データマイニングで開発した劇症肝炎・肝移植適応ガイドライン:脳死肝移植が普及した時代における利用法

演者 中山 伸朗(埼玉医大病院・消化器内科・肝臓内科)
共同演者 桶谷 真(鹿児島大大学院・消化器疾患・生活習慣病学), 持田 智(埼玉医大病院・消化器内科・肝臓内科)

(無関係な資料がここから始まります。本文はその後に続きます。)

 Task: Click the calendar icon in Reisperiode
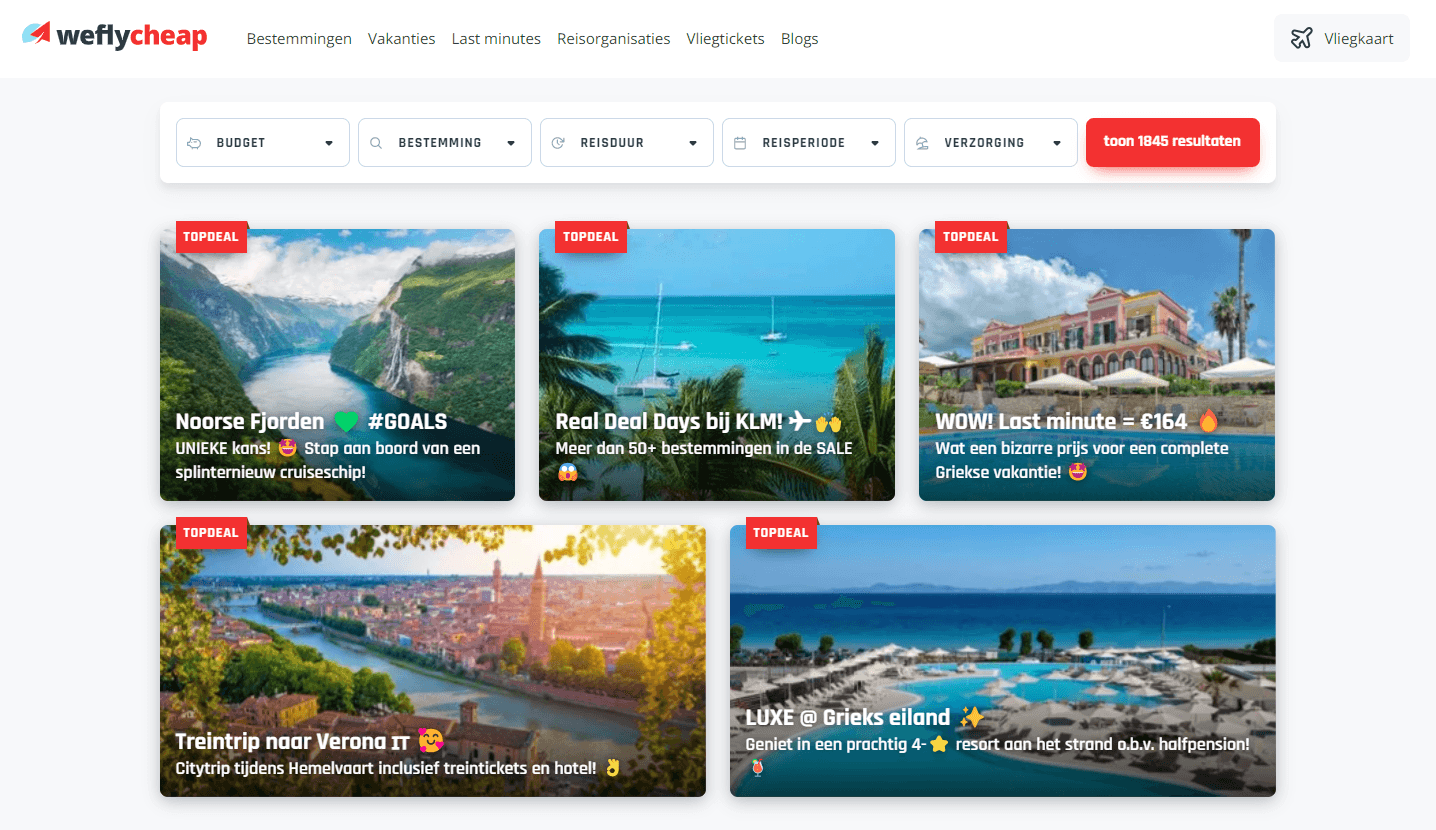pos(740,143)
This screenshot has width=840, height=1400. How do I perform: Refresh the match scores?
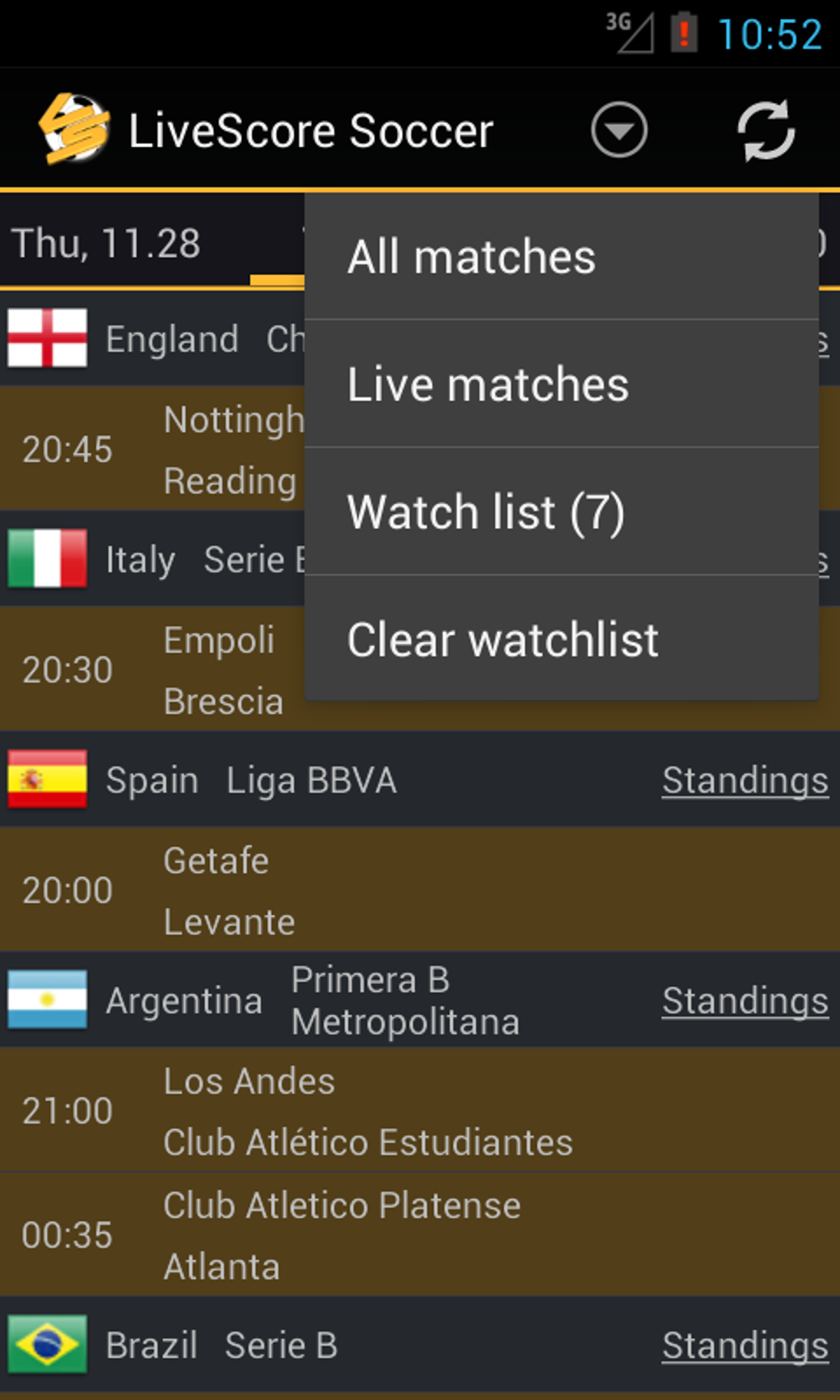click(x=766, y=130)
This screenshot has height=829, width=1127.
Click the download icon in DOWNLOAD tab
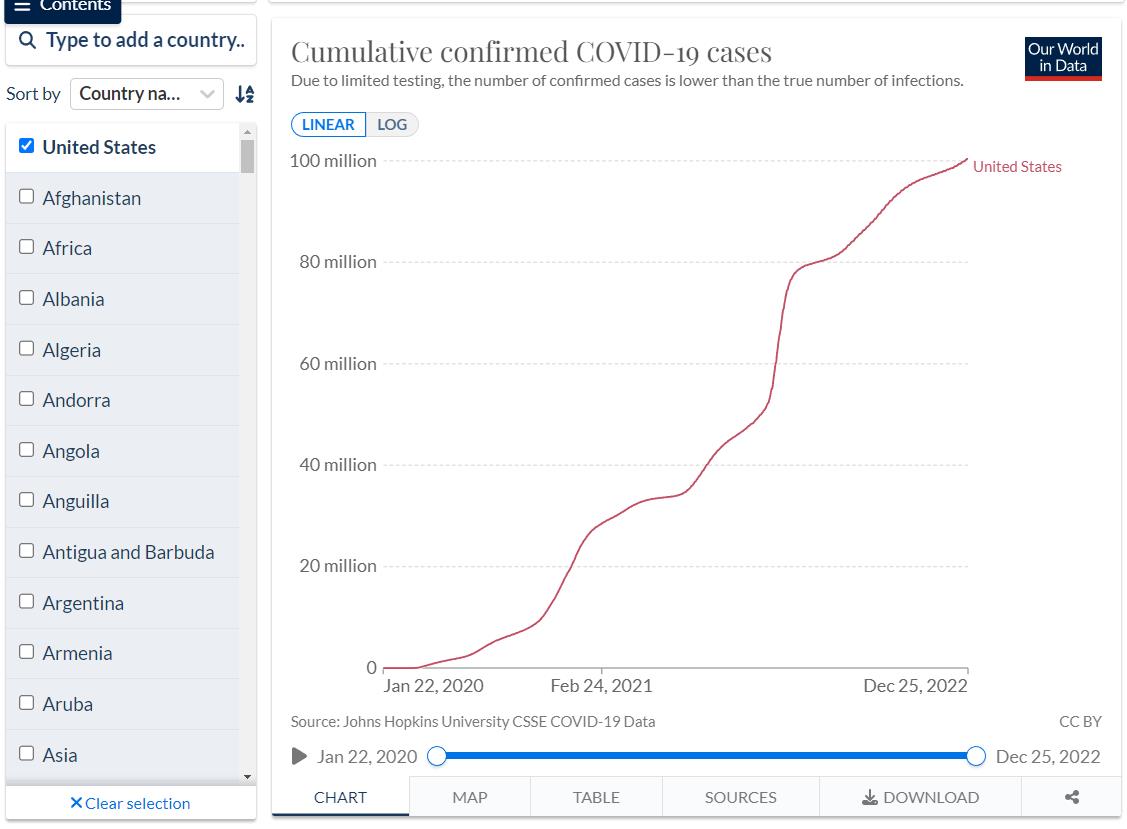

抄録 【目的】劇症肝炎の肝移植適応は日本急性肝不全研究会のガイドラインで決定しているが,その正診率は最近の症例で低下している。これは脳死肝移植が普及するとより深刻な問題となる。一方,我々はデータマイニング手法でより精度の高い予後予測モデル作成した。そこで,これらの方法を肝移植実施例に適応して予後を予測し,その成績を基に脳死肝移植が現実化した時代における用途を検討した。【方法】厚労省研究班の全国集計に登録された1998-2007年発症の劇症肝炎 1,020例(急性型471例,亜急性型467例)およびLOHF 82例を対象とした。このうち,肝移植を実施した209例に関して,脳症出現時のデータを基に一番正診率の高い誤差逆伝播学習(Back-Propagation:BP)法で構築したモデルを用いて予後を予測し,肝移植非実施893例の予後予測の正診率と比較した。【成績と考案】BPモデルでは肝移植症例209例中92例(44%)が生存と予測された。非移植例における正診率は85%(sensitivity 81%,specificity 90%,PPV 89%,NPV 81%)であることを考慮すると,肝移植例には内科的治療で生存する症例が多く含まれていた可能性がある。そこで,肝移植例で生存および死亡予測例の臨床成績を比較すると,T-Bil(mg/dL)は死亡予測例で高値であったが(14 vs 20),PT(何れも22%)とD/T比(0.57 vs 0.58)には差異は認められなかった。従って,従来の肝移植ガイドラインでは,PTおよびD/T比を重視していたために,正確な予後予測を実施できなかった可能性がある。【結語】脳死肝移植の普及した時代における劇症肝炎の肝移植適応の決定には,非移植例における正診率が高いBP法のモデルを利用するのが適切である。同モデルでは死亡率を定量的に推定することも可能であり,複数の症例間での優先順位を決定する際にも有用と考えられた。